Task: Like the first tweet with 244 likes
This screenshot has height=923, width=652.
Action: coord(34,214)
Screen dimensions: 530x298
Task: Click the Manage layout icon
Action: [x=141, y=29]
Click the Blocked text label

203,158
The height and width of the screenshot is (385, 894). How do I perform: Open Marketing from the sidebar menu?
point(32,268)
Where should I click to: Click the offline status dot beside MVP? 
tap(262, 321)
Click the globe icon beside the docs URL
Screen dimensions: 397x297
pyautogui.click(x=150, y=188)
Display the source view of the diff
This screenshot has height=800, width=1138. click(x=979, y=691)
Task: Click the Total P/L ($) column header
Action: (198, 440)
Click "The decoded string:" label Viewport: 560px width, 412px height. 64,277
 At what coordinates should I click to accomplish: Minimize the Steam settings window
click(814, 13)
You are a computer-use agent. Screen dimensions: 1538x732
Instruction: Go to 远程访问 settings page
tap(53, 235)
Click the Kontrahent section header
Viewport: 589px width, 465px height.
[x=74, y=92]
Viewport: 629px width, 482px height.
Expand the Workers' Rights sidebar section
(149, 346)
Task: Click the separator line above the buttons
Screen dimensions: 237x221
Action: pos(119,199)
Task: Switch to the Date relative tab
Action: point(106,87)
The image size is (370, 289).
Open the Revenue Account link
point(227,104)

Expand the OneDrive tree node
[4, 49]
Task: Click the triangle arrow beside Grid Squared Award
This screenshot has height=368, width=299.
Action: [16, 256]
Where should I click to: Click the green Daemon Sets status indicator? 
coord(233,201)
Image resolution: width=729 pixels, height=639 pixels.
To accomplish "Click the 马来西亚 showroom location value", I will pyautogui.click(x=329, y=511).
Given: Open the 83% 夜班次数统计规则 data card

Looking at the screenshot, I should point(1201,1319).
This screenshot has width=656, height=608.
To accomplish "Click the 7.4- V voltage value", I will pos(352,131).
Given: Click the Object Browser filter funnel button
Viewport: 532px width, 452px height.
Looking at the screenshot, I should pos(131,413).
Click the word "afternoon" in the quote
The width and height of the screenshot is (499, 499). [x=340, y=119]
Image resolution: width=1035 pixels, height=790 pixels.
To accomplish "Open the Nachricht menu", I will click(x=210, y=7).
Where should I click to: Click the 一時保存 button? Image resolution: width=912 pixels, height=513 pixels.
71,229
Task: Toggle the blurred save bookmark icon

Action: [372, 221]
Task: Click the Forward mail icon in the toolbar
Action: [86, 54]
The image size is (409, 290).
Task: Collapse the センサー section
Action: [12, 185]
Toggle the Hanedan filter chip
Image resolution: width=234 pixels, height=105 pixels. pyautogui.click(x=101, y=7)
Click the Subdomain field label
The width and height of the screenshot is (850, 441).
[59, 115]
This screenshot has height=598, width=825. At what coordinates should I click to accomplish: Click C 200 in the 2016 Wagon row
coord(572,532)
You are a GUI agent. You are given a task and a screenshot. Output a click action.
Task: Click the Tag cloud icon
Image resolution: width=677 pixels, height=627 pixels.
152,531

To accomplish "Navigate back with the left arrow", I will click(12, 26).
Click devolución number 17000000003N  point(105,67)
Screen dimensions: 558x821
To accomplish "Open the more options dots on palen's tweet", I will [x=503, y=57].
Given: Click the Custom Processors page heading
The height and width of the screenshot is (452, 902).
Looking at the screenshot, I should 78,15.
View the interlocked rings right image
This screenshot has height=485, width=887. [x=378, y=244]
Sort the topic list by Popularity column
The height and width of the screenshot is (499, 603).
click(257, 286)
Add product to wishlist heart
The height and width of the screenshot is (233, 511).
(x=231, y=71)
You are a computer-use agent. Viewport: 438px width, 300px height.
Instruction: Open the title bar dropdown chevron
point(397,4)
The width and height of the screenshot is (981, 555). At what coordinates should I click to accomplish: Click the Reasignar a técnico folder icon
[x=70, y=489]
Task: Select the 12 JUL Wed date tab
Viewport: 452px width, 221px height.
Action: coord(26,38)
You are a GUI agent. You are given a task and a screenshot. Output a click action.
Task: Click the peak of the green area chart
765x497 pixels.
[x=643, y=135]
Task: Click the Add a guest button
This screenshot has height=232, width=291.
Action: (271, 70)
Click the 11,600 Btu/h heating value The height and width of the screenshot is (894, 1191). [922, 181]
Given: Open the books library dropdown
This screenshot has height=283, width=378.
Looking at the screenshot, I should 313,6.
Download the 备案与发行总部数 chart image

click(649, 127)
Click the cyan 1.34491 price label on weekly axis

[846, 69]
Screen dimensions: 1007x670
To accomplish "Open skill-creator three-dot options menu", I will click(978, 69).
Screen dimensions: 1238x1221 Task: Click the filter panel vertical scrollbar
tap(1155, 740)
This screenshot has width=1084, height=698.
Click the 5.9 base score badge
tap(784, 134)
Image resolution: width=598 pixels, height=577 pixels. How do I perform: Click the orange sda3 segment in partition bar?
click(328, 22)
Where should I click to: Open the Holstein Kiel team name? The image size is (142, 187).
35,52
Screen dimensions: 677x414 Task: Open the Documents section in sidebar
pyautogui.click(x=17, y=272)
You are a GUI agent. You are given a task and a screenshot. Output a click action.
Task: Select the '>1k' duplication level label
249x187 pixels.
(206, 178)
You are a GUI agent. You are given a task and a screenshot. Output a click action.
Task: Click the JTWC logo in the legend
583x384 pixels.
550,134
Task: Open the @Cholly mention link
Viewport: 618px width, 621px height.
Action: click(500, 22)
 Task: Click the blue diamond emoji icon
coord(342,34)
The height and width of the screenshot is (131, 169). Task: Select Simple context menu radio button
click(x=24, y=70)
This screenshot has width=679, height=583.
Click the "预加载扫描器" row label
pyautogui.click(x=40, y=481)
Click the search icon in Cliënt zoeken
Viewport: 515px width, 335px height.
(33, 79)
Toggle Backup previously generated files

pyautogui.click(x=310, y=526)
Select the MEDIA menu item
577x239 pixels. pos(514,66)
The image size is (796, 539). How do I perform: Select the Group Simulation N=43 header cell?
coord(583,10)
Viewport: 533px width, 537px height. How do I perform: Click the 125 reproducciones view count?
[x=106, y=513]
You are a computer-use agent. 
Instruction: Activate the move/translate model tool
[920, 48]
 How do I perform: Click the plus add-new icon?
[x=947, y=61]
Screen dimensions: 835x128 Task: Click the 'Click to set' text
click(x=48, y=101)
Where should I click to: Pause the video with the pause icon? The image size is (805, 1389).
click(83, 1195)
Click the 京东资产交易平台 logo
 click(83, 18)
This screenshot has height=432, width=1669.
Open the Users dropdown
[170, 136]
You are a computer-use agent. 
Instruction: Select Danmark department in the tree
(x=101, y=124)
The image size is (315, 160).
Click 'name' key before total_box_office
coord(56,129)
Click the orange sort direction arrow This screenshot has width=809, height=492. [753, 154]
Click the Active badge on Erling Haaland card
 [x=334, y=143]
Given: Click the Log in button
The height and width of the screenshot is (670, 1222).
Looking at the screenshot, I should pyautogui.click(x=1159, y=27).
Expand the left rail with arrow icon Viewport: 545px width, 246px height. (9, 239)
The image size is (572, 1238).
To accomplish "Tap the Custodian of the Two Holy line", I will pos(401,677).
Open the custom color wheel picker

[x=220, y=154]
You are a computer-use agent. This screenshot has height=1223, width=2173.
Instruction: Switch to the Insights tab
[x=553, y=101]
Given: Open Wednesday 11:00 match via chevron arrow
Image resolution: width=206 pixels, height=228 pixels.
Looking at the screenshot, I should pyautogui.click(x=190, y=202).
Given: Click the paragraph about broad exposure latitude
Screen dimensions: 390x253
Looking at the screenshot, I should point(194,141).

════════════════════

■ Work to be completed
Restate exactly, and only, the line containing "Instruction: Switch to the Insights tab" together with all lines after it to the end of the material.

■ Task solution
Instruction: Switch to the Insights tab
[x=553, y=101]
Given: Open Wednesday 11:00 match via chevron arrow
Image resolution: width=206 pixels, height=228 pixels.
Looking at the screenshot, I should pyautogui.click(x=190, y=202).
Given: Click the paragraph about broad exposure latitude
Screen dimensions: 390x253
Looking at the screenshot, I should point(194,141).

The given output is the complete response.